- Energy Manangement
Pumping Heat Out Of Thin Air
You might have heard of heat pumps while searching for efficient ways to heat your home or hot water, but contrary to its name, a heat pump can also cool in reverse in a reverse-cycle air-con and refrigeration. Because of its efficiency, the world is scrambling to install heat pumps to solve the energy crisis and slash carbon emissions. But why are heat pumps suddenly seeing a resurgence, and why can’t the world get enough of it?
Until recently, gas heating was cheap for many countries. Due to the volatility of gas supplies, many European countries are rapidly investing in heat pumps to reduce their reliance on fossil fuels. Germany plans to meet its net-zero targets by installing 6 million heat pumps by 2030, while U.S president Joe Biden even declared heat pumps as “essential to the national defence” of America.

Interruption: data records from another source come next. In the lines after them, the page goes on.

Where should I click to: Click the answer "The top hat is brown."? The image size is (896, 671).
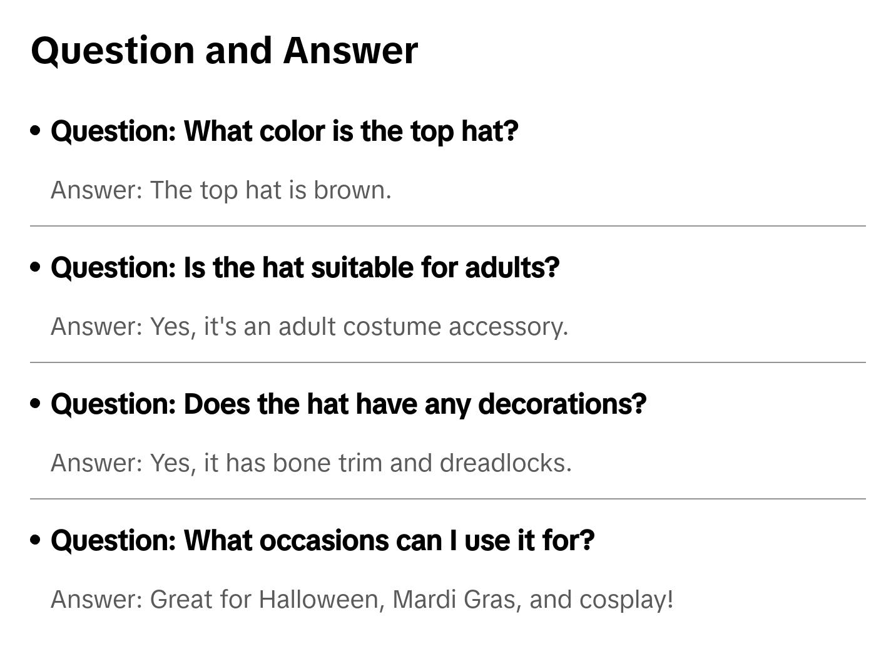click(x=221, y=190)
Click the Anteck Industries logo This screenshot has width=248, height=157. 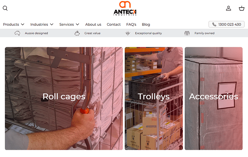click(x=125, y=8)
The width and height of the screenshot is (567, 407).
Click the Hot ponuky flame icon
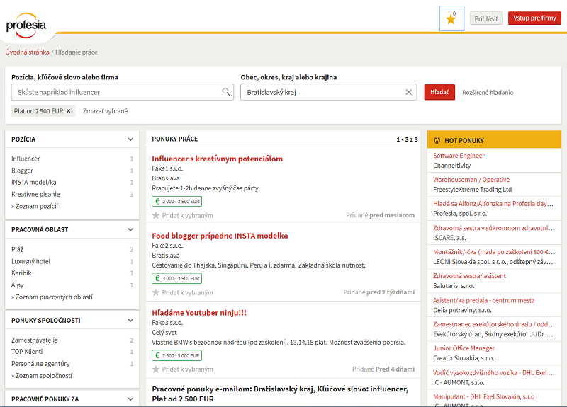coord(437,140)
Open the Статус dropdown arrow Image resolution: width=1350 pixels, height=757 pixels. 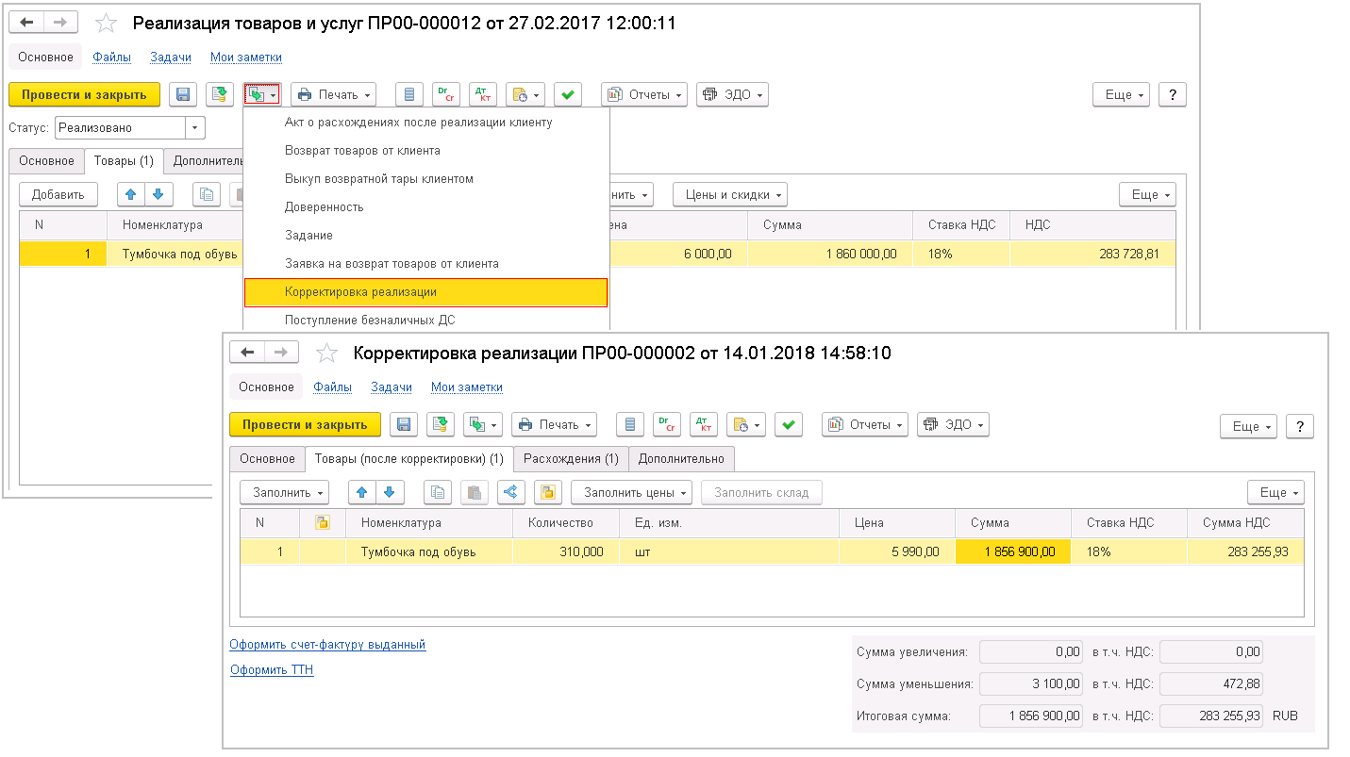pos(195,128)
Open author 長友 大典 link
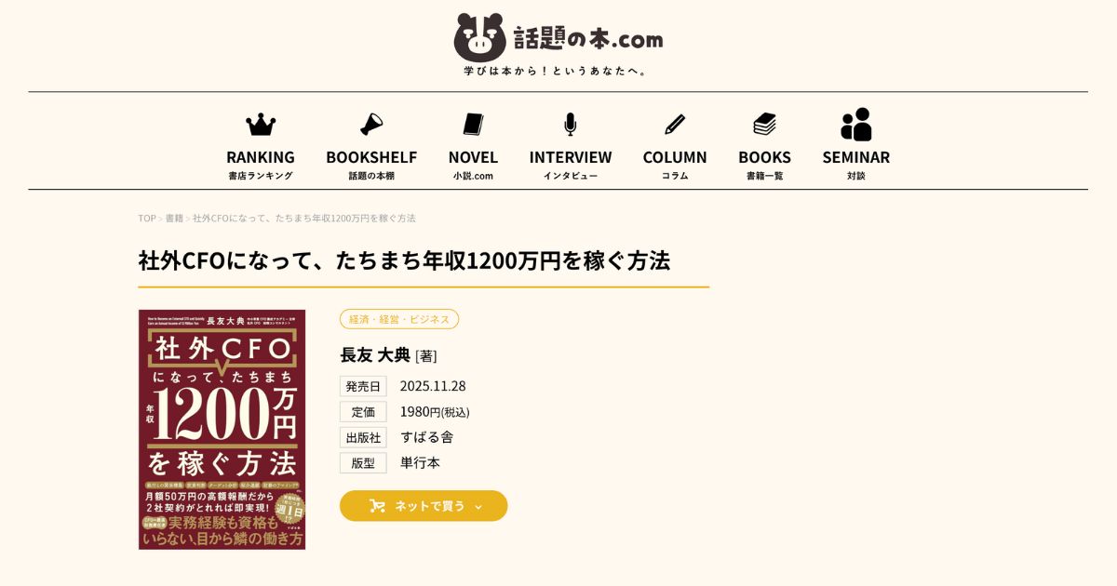 [x=375, y=354]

Close to home in Australia, ACT is considering legislation to mandate the electrification of buildings using heat pumps after cancelling new gas connections in the new year. Meanwhile, Victoria is outlining similar plans in its Gas Substitution Roadmap. As the world moves away from the reliance on fossil fuels, heat pumps provide an energy efficient and green solution for heating and cooling.
What is a heat pump, and why is it so efficient?
Unlike traditional forms of heating like electric or gas heaters that produce heat through electricity or burning fossil fuels, heat pumps seemingly do the impossible by extracting heat from the air and using a fraction of electricity to move the hot or cold air from one place to another. If a gas heater can heat a room at 95% efficiency, heat pumps can heat a room at 600% efficiency.
If you heat your home with electricity, using a heat pump air conditioner can cut your energy use by as much as 90%. A hot water heat pump could save you 80% more energy than an electric hot water system. A clothes dryer with heat pump technology uses approximately 50% less energy than conventional dryers while being gentler on clothes as drying air temperature is considerably lower than conventional dryers.
Sounds too good to be true? It seems like magic when you think about how a heat pump can extract heat from ambient air even when it’s freezing and below 0 degrees. While we are accustomed to water boiling at 100 degrees, refrigerants used in heat pumps have a boiling point well below zero.
In the heating cycle of an air source heat pump, the refrigerant absorbs heat from the air and is compressed, raising the refrigerant’s temperature. The hot refrigerant is then moved into the house, going through the heat exchanger behind a fan, heating the air. In the cooling cycle of a reverse-cycle air conditioner, the process is reversed, moving the heat inside the house and transporting it outside, cooling your home.
As the world moves towards a future without fossil fuels, keep a lookout for more appliances saving you energy and reducing your carbon footprint through the magic of heat pumps.